*Problem*.
The entries that follow should be duplicated in full, without a single alteration.

The data: Begin

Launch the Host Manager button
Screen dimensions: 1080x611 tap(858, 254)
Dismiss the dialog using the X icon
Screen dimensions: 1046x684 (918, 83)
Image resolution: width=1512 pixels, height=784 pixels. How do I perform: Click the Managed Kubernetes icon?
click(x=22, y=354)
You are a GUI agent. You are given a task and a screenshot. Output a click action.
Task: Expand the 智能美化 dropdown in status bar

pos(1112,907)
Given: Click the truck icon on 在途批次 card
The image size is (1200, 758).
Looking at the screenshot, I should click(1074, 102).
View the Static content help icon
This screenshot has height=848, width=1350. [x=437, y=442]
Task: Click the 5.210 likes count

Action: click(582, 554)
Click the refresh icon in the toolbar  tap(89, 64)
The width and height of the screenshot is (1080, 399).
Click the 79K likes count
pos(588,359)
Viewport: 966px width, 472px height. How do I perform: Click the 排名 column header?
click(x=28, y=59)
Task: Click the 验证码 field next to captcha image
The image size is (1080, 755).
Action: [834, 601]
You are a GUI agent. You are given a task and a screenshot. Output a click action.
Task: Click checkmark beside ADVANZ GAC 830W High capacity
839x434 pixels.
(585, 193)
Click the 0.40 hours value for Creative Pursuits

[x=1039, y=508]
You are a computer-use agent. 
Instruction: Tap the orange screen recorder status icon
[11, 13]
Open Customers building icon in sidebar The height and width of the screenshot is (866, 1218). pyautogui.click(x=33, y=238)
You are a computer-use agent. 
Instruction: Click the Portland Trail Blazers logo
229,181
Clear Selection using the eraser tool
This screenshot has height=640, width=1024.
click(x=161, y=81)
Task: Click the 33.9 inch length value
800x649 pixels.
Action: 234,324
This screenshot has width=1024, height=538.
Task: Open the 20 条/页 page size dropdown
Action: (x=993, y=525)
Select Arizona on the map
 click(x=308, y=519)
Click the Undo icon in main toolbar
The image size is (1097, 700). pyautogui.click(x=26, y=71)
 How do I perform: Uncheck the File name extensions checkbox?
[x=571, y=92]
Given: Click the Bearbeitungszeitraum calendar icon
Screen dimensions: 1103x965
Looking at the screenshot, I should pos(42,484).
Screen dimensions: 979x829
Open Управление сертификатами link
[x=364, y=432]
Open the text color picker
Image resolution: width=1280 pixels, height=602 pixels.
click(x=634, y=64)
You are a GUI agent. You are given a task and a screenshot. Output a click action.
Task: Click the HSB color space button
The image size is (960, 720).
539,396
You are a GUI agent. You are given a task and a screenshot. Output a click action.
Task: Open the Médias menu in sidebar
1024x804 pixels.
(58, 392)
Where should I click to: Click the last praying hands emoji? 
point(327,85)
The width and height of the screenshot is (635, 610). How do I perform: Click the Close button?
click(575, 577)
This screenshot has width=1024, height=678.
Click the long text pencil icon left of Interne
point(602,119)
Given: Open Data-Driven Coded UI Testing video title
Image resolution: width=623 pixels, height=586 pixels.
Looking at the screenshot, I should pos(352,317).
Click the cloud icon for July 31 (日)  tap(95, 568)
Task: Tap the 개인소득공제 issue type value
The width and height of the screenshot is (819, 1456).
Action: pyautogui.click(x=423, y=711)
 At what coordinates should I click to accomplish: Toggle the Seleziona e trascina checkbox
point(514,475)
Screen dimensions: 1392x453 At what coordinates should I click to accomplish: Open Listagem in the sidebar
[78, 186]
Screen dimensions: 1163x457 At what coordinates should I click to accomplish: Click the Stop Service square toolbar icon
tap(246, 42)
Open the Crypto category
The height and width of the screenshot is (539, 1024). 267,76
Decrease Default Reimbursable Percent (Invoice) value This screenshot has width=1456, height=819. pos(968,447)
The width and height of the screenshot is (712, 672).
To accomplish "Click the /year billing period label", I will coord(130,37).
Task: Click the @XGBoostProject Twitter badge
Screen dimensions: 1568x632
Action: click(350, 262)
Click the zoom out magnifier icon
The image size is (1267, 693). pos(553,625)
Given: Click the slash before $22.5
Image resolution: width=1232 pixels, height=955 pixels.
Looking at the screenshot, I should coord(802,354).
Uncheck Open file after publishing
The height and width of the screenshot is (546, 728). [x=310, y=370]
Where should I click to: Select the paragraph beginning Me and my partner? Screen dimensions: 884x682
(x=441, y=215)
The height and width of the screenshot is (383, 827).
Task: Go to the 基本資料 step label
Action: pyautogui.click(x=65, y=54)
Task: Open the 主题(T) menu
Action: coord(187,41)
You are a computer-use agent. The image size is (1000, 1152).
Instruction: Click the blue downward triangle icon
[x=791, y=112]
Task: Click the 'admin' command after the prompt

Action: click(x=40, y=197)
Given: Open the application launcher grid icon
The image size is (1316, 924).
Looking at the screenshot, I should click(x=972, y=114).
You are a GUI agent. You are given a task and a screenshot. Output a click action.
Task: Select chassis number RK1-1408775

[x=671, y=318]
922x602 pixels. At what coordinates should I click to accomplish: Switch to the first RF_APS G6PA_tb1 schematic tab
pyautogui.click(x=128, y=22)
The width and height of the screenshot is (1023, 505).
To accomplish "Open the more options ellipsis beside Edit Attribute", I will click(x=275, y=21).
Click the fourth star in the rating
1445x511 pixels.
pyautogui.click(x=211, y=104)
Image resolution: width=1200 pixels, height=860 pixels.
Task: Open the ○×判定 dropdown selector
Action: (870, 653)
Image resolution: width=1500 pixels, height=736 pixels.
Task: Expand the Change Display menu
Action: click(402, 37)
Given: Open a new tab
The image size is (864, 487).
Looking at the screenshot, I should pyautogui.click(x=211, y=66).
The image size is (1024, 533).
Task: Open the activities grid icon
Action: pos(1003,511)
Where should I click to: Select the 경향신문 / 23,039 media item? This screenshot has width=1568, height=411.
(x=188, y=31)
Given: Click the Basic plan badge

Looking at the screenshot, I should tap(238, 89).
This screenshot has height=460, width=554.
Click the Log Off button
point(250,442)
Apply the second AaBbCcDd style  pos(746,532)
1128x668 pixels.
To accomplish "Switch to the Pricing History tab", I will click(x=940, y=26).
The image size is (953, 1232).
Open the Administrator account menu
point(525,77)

The data: End

*Solution for this problem*.
Launch the Host Manager button
Screen dimensions: 1080x611 tap(858, 254)
Dismiss the dialog using the X icon
Screen dimensions: 1046x684 (918, 83)
Image resolution: width=1512 pixels, height=784 pixels. How do I perform: Click the Managed Kubernetes icon?
click(x=22, y=354)
You are a GUI agent. You are given a task and a screenshot. Output a click action.
Task: Expand the 智能美化 dropdown in status bar

pos(1112,907)
Given: Click the truck icon on 在途批次 card
The image size is (1200, 758).
Looking at the screenshot, I should click(1074, 102).
View the Static content help icon
This screenshot has height=848, width=1350. [x=437, y=442]
Task: Click the 5.210 likes count

Action: click(582, 554)
Click the refresh icon in the toolbar  tap(89, 64)
The width and height of the screenshot is (1080, 399).
Click the 79K likes count
pos(588,359)
Viewport: 966px width, 472px height. How do I perform: Click the 排名 column header?
click(x=28, y=59)
Task: Click the 验证码 field next to captcha image
The image size is (1080, 755).
Action: [834, 601]
You are a GUI agent. You are given a task and a screenshot. Output a click action.
Task: Click checkmark beside ADVANZ GAC 830W High capacity
839x434 pixels.
(585, 193)
Click the 0.40 hours value for Creative Pursuits

[x=1039, y=508]
You are a computer-use agent. 
Instruction: Tap the orange screen recorder status icon
[11, 13]
Open Customers building icon in sidebar The height and width of the screenshot is (866, 1218). pyautogui.click(x=33, y=238)
You are a computer-use agent. 
Instruction: Click the Portland Trail Blazers logo
229,181
Clear Selection using the eraser tool
This screenshot has height=640, width=1024.
click(x=161, y=81)
Task: Click the 33.9 inch length value
800x649 pixels.
Action: 234,324
This screenshot has width=1024, height=538.
Task: Open the 20 条/页 page size dropdown
Action: (x=993, y=525)
Select Arizona on the map
 click(x=308, y=519)
Click the Undo icon in main toolbar
The image size is (1097, 700). pyautogui.click(x=26, y=71)
 How do I perform: Uncheck the File name extensions checkbox?
[x=571, y=92]
Given: Click the Bearbeitungszeitraum calendar icon
Screen dimensions: 1103x965
Looking at the screenshot, I should pos(42,484).
Screen dimensions: 979x829
Open Управление сертификатами link
[x=364, y=432]
Open the text color picker
Image resolution: width=1280 pixels, height=602 pixels.
click(x=634, y=64)
You are a GUI agent. You are given a task and a screenshot. Output a click action.
Task: Click the HSB color space button
The image size is (960, 720).
539,396
You are a GUI agent. You are given a task and a screenshot. Output a click action.
Task: Open the Médias menu in sidebar
1024x804 pixels.
(58, 392)
Where should I click to: Click the last praying hands emoji? 
point(327,85)
The width and height of the screenshot is (635, 610). How do I perform: Click the Close button?
click(575, 577)
This screenshot has width=1024, height=678.
Click the long text pencil icon left of Interne
point(602,119)
Given: Open Data-Driven Coded UI Testing video title
Image resolution: width=623 pixels, height=586 pixels.
Looking at the screenshot, I should pos(352,317).
Click the cloud icon for July 31 (日)  tap(95, 568)
Task: Tap the 개인소득공제 issue type value
The width and height of the screenshot is (819, 1456).
Action: pyautogui.click(x=423, y=711)
 At what coordinates should I click to accomplish: Toggle the Seleziona e trascina checkbox
point(514,475)
Screen dimensions: 1392x453 At what coordinates should I click to accomplish: Open Listagem in the sidebar
[78, 186]
Screen dimensions: 1163x457 At what coordinates should I click to accomplish: Click the Stop Service square toolbar icon
tap(246, 42)
Open the Crypto category
The height and width of the screenshot is (539, 1024). 267,76
Decrease Default Reimbursable Percent (Invoice) value This screenshot has width=1456, height=819. pos(968,447)
The width and height of the screenshot is (712, 672).
To accomplish "Click the /year billing period label", I will coord(130,37).
Task: Click the @XGBoostProject Twitter badge
Screen dimensions: 1568x632
Action: click(350, 262)
Click the zoom out magnifier icon
The image size is (1267, 693). pos(553,625)
Given: Click the slash before $22.5
Image resolution: width=1232 pixels, height=955 pixels.
Looking at the screenshot, I should coord(802,354).
Uncheck Open file after publishing
The height and width of the screenshot is (546, 728). [x=310, y=370]
Where should I click to: Select the paragraph beginning Me and my partner? Screen dimensions: 884x682
(x=441, y=215)
The height and width of the screenshot is (383, 827).
Task: Go to the 基本資料 step label
Action: pyautogui.click(x=65, y=54)
Task: Open the 主题(T) menu
Action: coord(187,41)
You are a computer-use agent. The image size is (1000, 1152).
Instruction: Click the blue downward triangle icon
[x=791, y=112]
Task: Click the 'admin' command after the prompt

Action: click(x=40, y=197)
Given: Open the application launcher grid icon
The image size is (1316, 924).
Looking at the screenshot, I should click(x=972, y=114).
You are a GUI agent. You are given a task and a screenshot. Output a click action.
Task: Select chassis number RK1-1408775

[x=671, y=318]
922x602 pixels. At what coordinates should I click to accomplish: Switch to the first RF_APS G6PA_tb1 schematic tab
pyautogui.click(x=128, y=22)
The width and height of the screenshot is (1023, 505).
To accomplish "Open the more options ellipsis beside Edit Attribute", I will click(x=275, y=21).
Click the fourth star in the rating
1445x511 pixels.
pyautogui.click(x=211, y=104)
Image resolution: width=1200 pixels, height=860 pixels.
Task: Open the ○×判定 dropdown selector
Action: (870, 653)
Image resolution: width=1500 pixels, height=736 pixels.
Task: Expand the Change Display menu
Action: click(402, 37)
Given: Open a new tab
The image size is (864, 487).
Looking at the screenshot, I should pyautogui.click(x=211, y=66).
The image size is (1024, 533).
Task: Open the activities grid icon
Action: pos(1003,511)
Where should I click to: Select the 경향신문 / 23,039 media item? This screenshot has width=1568, height=411.
(x=188, y=31)
Given: Click the Basic plan badge

Looking at the screenshot, I should tap(238, 89).
This screenshot has height=460, width=554.
Click the Log Off button
point(250,442)
Apply the second AaBbCcDd style  pos(746,532)
1128x668 pixels.
To accomplish "Switch to the Pricing History tab", I will click(x=940, y=26).
The image size is (953, 1232).
Open the Administrator account menu
point(525,77)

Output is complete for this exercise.